Agreed. No one is arguing that. However, there are VERY few decks in any format ever which could not be improved with the addition of some number of rares/uncommons. Not rares for the sake of rares. Not every burn deck back when Hammer of Bogardan was legal played 4xHammer. But many rare cards are just damn good, and many (various types of dual lands, in particular) fit into many, many decks. Also, as far as cheap vs. expensive spells, the pendulum has swung WAY back towards expensive spells, of late. Many huge (frequently legendary) creatures have been stomping across the table of late, along with Tooth and Nail and bewildering variety of other extremely expensive spells.

The number might surprise you, actually, between cards that specifically hose counterspells (red blast, city of solitude, xantid swarm, boseju), cards that recurse so that countering them is pointless (hammer, shard phoenix), cards that aren’t spells (blinkmouth nexus), cards that come out faster than counterspell (savannah lions, jackal pup, hound of konda), cards that just plain can’t be countered (obliterate, urza’s rage), and various things that enable any or all of the above (aether vial).

Oh, I agree completely that Counterspell won’t fix every problem; its most obvious weakness is that it does nothing about what’s already in play. That said, I think you’ll agree that the cards that counterspell can’t touch at all make up a pretty small fraction of the 7692 cards out there. The fraction of the card base that no common can hose is even smaller.

Heh, so I sent this thread to AudreyK and got the following line a minute later in IM.

:smiley:

Hijack – Are you the same J. Sexton from the MTG Usenet groups? They seem rather dead now, but I think I remember you from a few years back.

Netbrian, whom is working on his Cloudhoof Kirin deck.

Yeah, those are the Myrs from the legendary city of Spare Oom.

are cantrips still in use? thats one way to speed up any deck, strip it to the barest essentials, fill up on cantrips and start casting. I had a type 1.5 deck that would eat type 1’s alive due to sheer speed. (yes I am ooooooooooooooooooold school, stopped playing around 4th edition.

barring that green was never a strong tourney deck back in the day. the focus on critters was to limiting. I dont know if that holds true still.

Not anymore. They refocused the whole game around creatures, foten more expensive ones (mana-wise), too. I think they just got tired of having the combat sections of the game totally unused in tournament play. So now, creatures are more useful and more flexible.
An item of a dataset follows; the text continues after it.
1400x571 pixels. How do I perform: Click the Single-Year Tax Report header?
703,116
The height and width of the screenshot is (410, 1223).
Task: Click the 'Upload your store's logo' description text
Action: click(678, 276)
It’s a rare creature card that doesn’t have some neat special ability, and those that don’t usually have nice bonus elsewhere.

They’re also much better about balancing colors.

Regarding Green’s tourney-worthiness, it’s worth noting that artifact and enchantment destruction is now a Green ability (eg. Naturalize), which gives Green the control element it had been sorely lacking.

If the Wizards fora are to believed, White—particularly the White Weenie archetype—is the “new Green” in terms of suckitude. I play Type 1 and haven’t read a tournament report since The Dojo was online, so I’m not in a position to comment.

They’ll get my Disenchants and Swords to Plowshares when they Unhinge them from my cold dead hand!

Can’t find a card? Need a certain effect not on any card? make your own!
http://mtglair.de/editor.shtml

Brian
(who’s played MTG precicely twice and was using someone elese’s deck0

I hate to be a wet blanket, but this program appears legally iffy due to trade dress issues. From what I’ve gathered by reading Wizards’ fora, you can freely reproduce the text of cards, but you can’t duplicate the appearance of Magic cards. I’m uncertain of whether this restriction includes only the artwork on the card or if it includes the templating as well.